Most of us think about growth for personal, professional and whatever community we live in. Personal often includes education of one sort or another. Professional includes making plans to include growth in the company and the role you play in the company. The community we hope there are projects which makes the community we live in better. A number of years ago, the author saw a display about the City of Detroit – one year they issued no building permits, fortunately that has changed for the better.
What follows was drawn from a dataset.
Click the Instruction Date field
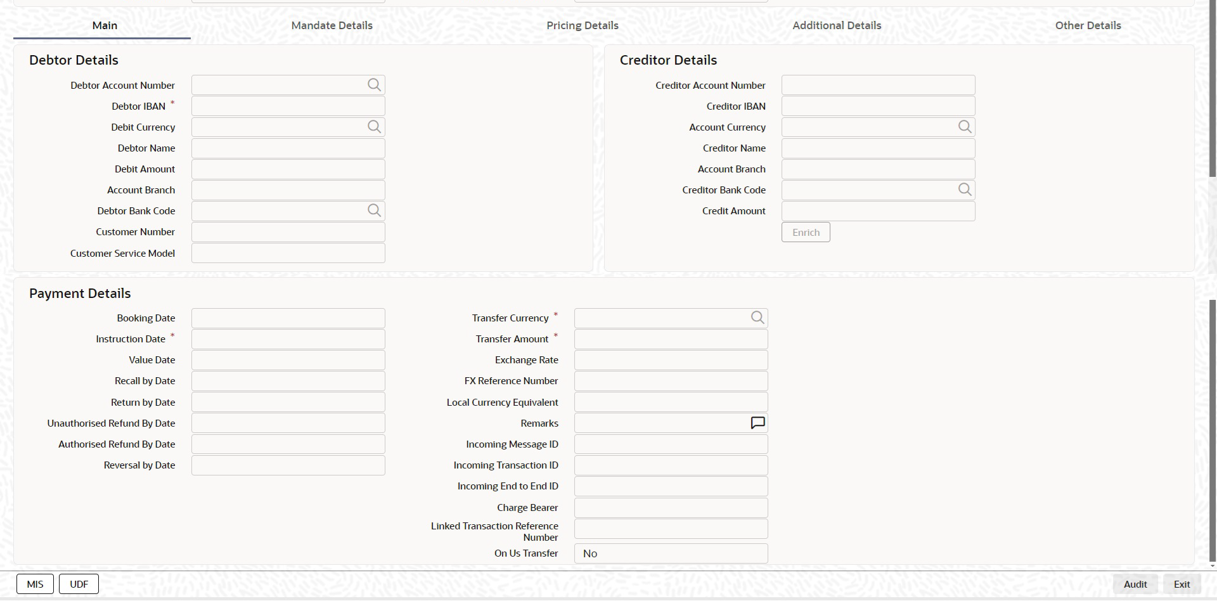 pyautogui.click(x=288, y=339)
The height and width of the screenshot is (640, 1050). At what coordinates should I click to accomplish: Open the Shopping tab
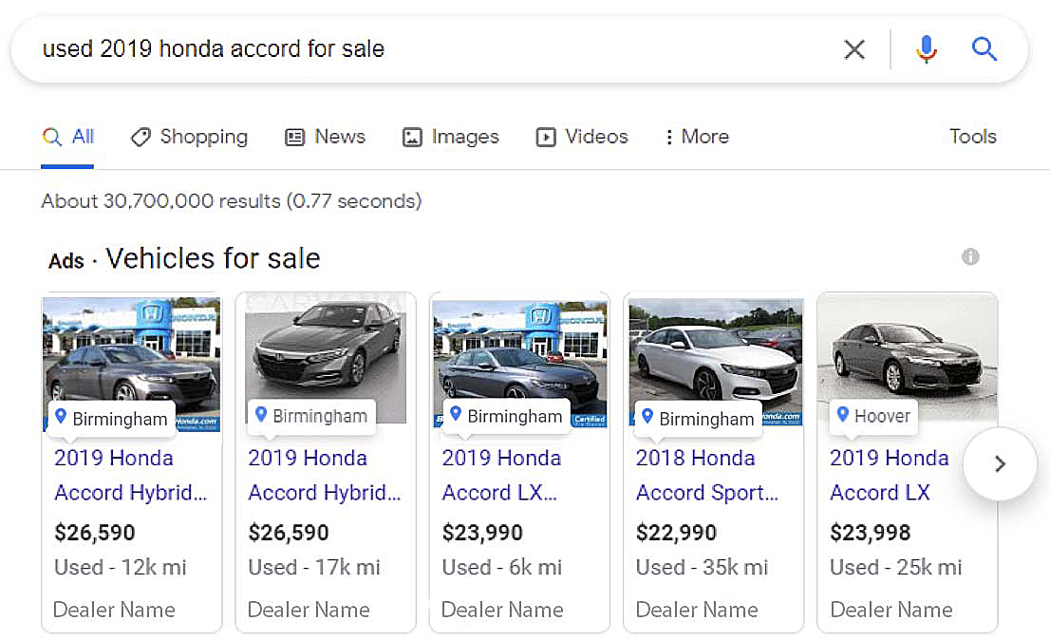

For many of us, we are bias towards growth, it is hard not to find growth in Wall Street press releases.
In an article by Lewis Krauskopf of Reuters, bank shares were down in December as worries about recession and weakening profit margins dull the industry’s appeal.
The S&P 500 bank index was down 11% including Bank of America down 16%, Wells Fargo down 14% and JPMorgan Chase down 6%.
Matt Maley, chief market strategist at Miller Tabak said Bank stocks do not do well in a recession, as more and more investors are worried about a hard landing.
Banks face a potential double whammy: a recession could hurt loan growth and increase credit losses; higher rates threaten to shrink profit margins in the interest rates paid on deposits eats away at interest earned from loans.
On the other side of the coin is King Lip, chief strategist at Baker Avenue Wealth Management, his firm has been buying bank shares based on their belief the recession will be moderate. At present the S&P 500 bank index trades at 9 times earnings estimates, below its long-term average of 12 times and the roughly 17 times for the S&P 500.
Linking to dividend paying stocks, it is hard not to earn a bank share or two because the large banks are generally profitable companies, but similar to all companies the prices go up and down. If you own the banks, do you buy more or have you sold some? The only perfect answer is looking backwards, but the market looks to the future The wonderful aspect to the stock market is there are reasons to buy and reasons to sell and people come to the conclusion looking at the same data. As an investor for dividends, you ask is the dividend safe no matter if the recession is hard or soft?